The branches of a tall oak whipped past him and he opened his mouth to scream, only managing a feeble half-shriek (the first syllable of Strippin’s name) before he slammed into the ground and every tiny bit of air was forced out of his lungs by his ribs, which snapped shut like a bear trap. The most exquisite pain coursed through him and even as he vaguely thought about how pathetic it was that the last word on his lips before death had almost been his brother’s name, he prayed for the end. Anything to stop the excruciating throbbing throughout his body.

He floundered, thoughts in shambles, and couldn’t help but think, shouldn’t this be it? Wasn’t death supposed to be black and numb and final? Or if he wasn’t going to die, shouldn’t he be waking up in his bed right this second, whole and healthy, with only the barest memory of discomfort?

Why, then, was he so painfully alive and awake now, gazing at the broken tree branches above him and the sky just beyond?

He gurgled, the copper tang of blood bubbling up past his lips and tried to call for his brother, drawing a rattling breath.

Please.

He closed his eyes and-

Benji awoke, chilled to the bone. The pain was fading now, like an echo, but it’s memory still left him paralyzed, afraid to move. It receded a little and he shifted, lifting a hand to press against his chest, feeling his ribs through his shirt. They ached terribly but felt whole and he sucked in freezing air.

Opening his eyes, he sat up, feeling every joint in his body protest, and saw Strippin, standing atop the last of their makeshift stairs. With a jolt, he realized that he was back atop the glacier.

Strippin stood frozen, blinking stupidly at him.

“You fell,” he said softly, looking over the edge of the ice and then back at Benji, “I just saw you fall. Shouldn’t you be at home?.”

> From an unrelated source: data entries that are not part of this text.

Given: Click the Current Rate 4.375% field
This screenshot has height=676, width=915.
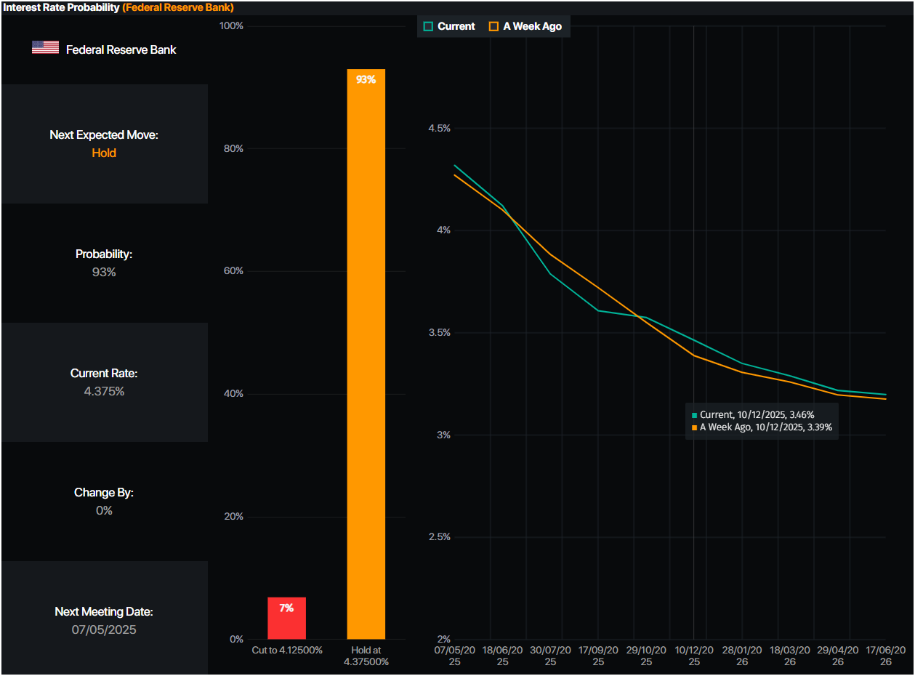Looking at the screenshot, I should coord(104,391).
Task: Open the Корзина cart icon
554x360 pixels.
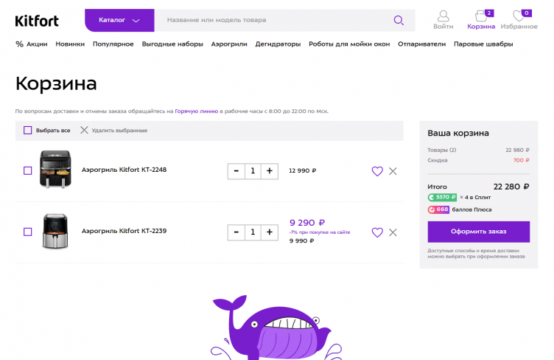Action: coord(481,16)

Benji swallowed and tasted copper on the back of his tongue, licked his lips and tasted more- he must look ghastly right now. He touched his chin and the skin around his mouth, fingers catching on the tacky blood coating the area. Inhaling, his chest ached and he began to suspect that the pain was more than just an echo of before.

“I think we should go back,” said Benji, a feeling of dread settling in his stomach. “There’s something wrong with this place.”

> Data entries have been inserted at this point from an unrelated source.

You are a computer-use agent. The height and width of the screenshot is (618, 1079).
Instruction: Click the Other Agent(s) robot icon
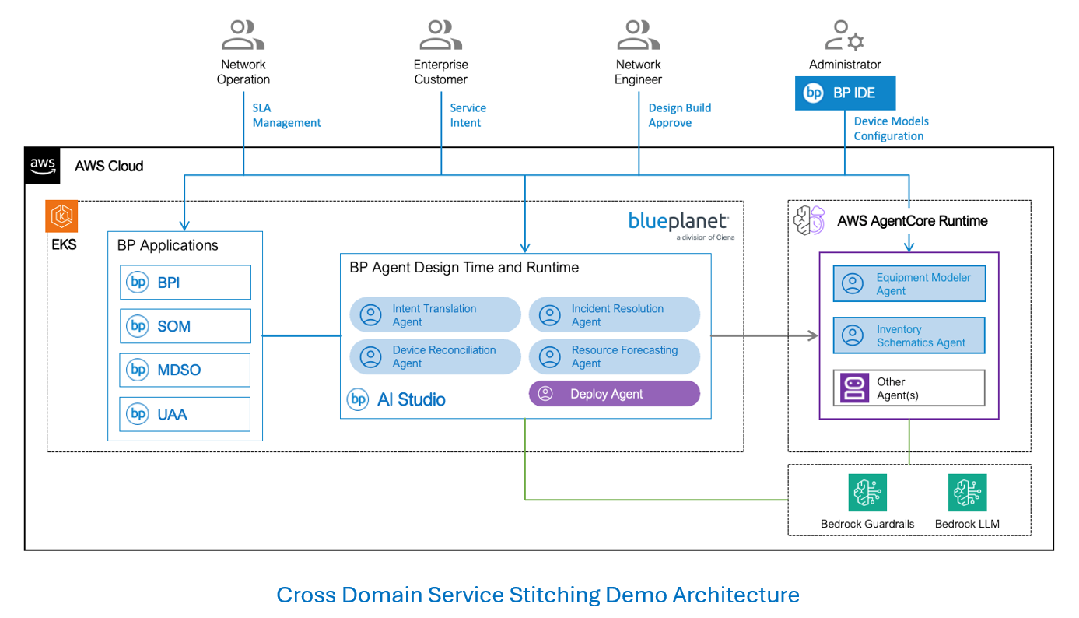pyautogui.click(x=855, y=387)
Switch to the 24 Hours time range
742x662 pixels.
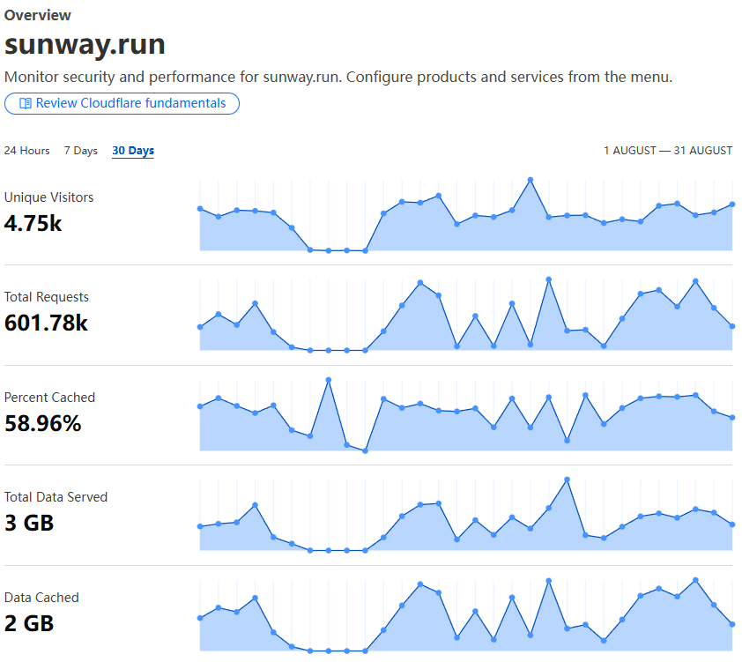[x=27, y=151]
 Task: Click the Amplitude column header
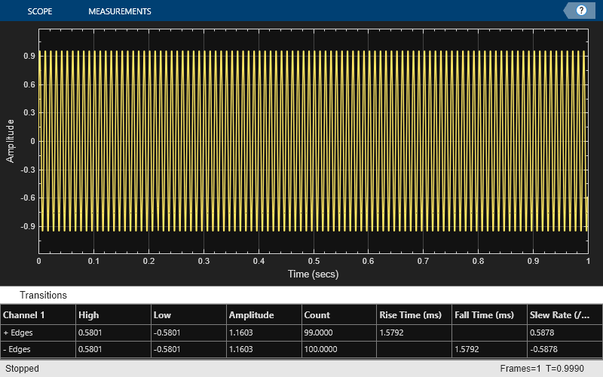click(x=265, y=315)
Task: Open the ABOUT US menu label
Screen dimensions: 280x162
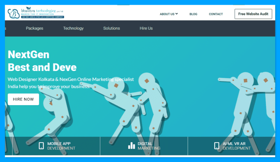Action: pos(167,14)
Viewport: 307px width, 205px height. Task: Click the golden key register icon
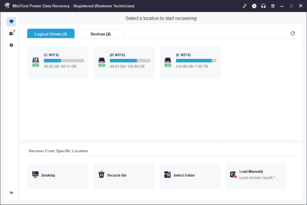[245, 7]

Strippin hesitated, stared at the blood smeared around Benji’s mouth, and nodded. “Okay.”

With some difficulty, Benji got to his feet and stumbled towards his brother. Strippin faltered for a moment, before reaching out to lend his shoulder.

“Careful,” Benji muttered when Strippin’s legs threatened to slip out from under him in his attempts to correct for the change in equilibrium. “There’s no divine dickhead around to save us if we both go over.”

Strippin looked at him sharply. “Ridge is…?”

Benji shook his head and shrugged. “I don’t know what happened, but his weird god voodoo or whatever wasn’t there when I reached for it.”

Strippin’s expression became troubled and the two remained silent as they scaled back down the side of the glacier. The sheer drop now seemed infinitely more terrifying without their metaphysical safety net, and despite their shared company, neither could remember a time when they’d felt more alone.

-

Their surroundings were cast in absolute darkness, not a single shaft of sunlight permeating the dense canopy above them. Rythian paced nervously around the small circle of light given off by their portal, stopping now and again to peer into the gloom. He thought he saw glittering points of luminescence within the darkness every now and again but he couldn’t be sure. Ways out of this black forest or just more of the strange glowing mushrooms that seemed native to these lands? He didn’t trust the odds enough to venture forth and find out.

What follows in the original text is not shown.